Quantum computing unlocks record calculation speeds
For other industries, the sheer speed of quantum computing is the leading draw. Computing speed has long been a source of advantage in financial markets where hedge funds compete to achieve millisecond advantages in obtaining price information. Quantum computing means the faster calculation of massive, complex scenarios to find the right mix for fruitful investments based on expected returns. Plus, quantum algorithms can increase the speed of market variables analysis, automatically triggering high-frequency trading.
Calculation speed is also important in areas such as weather forecasting.

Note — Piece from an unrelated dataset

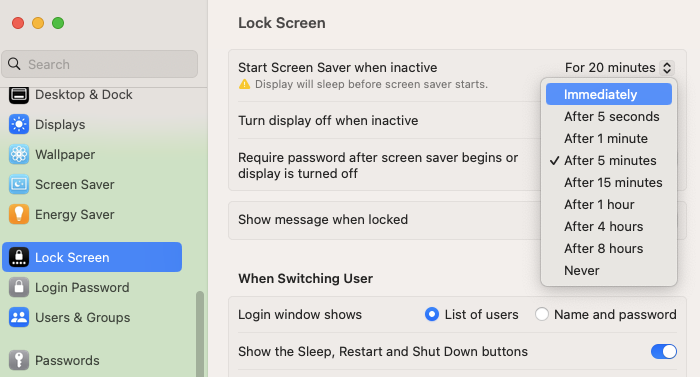Select the Users & Groups icon
The width and height of the screenshot is (700, 377).
pos(19,317)
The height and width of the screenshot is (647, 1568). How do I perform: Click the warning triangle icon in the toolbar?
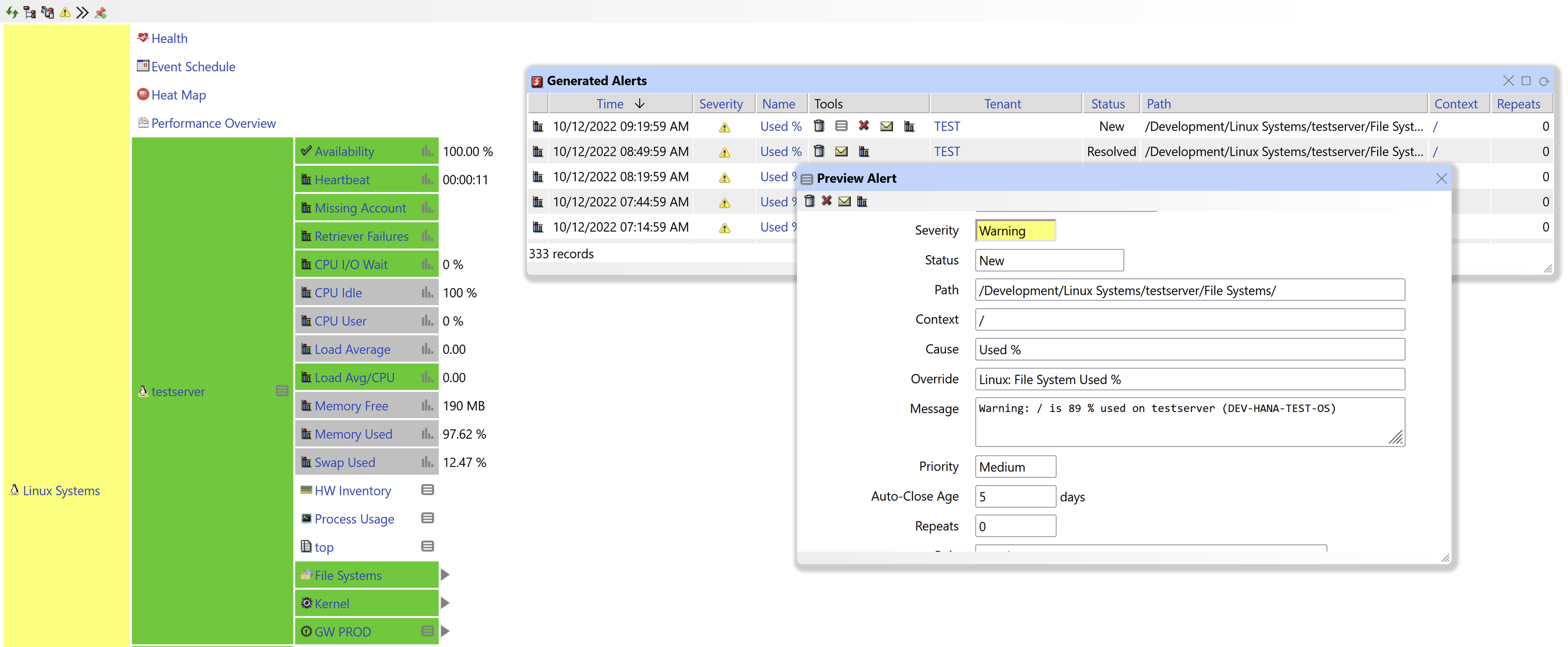tap(65, 12)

Currently, the process of analysing weather conditions by traditional computers can sometimes take longer than the weather itself does to change and, at best, limits forecasters’ ability to warn of weather events. Quantum computing will be able to crunch huge amounts of data at speed, enhancing weather modelling by improving pattern recognition to make prediction more accurate, increasing the amount of warning that can be given. It’ll also be able to generate greater insight into climate change and mitigation.
Sifting through possibilities at speed is vital in sectors such as manufacturing and industrial design, too. Developing a working product traditionally takes draft after draft and test after test. However, quantum computing can identify the most effective option rapidly, delivering better designs for a better product.
Rapid modelling also has significant, positive implications for logistics and supply chain efficiency. It’ll unlock real-time optimisation, allowing continuous calculation of optimal routes of traffic management, fleet operations, air traffic control and freight and distribution.
Welcome to a quantum-powered world
The possibilities of quantum computing are, perhaps, beyond full comprehension right now, but there’s clear potential in every industry.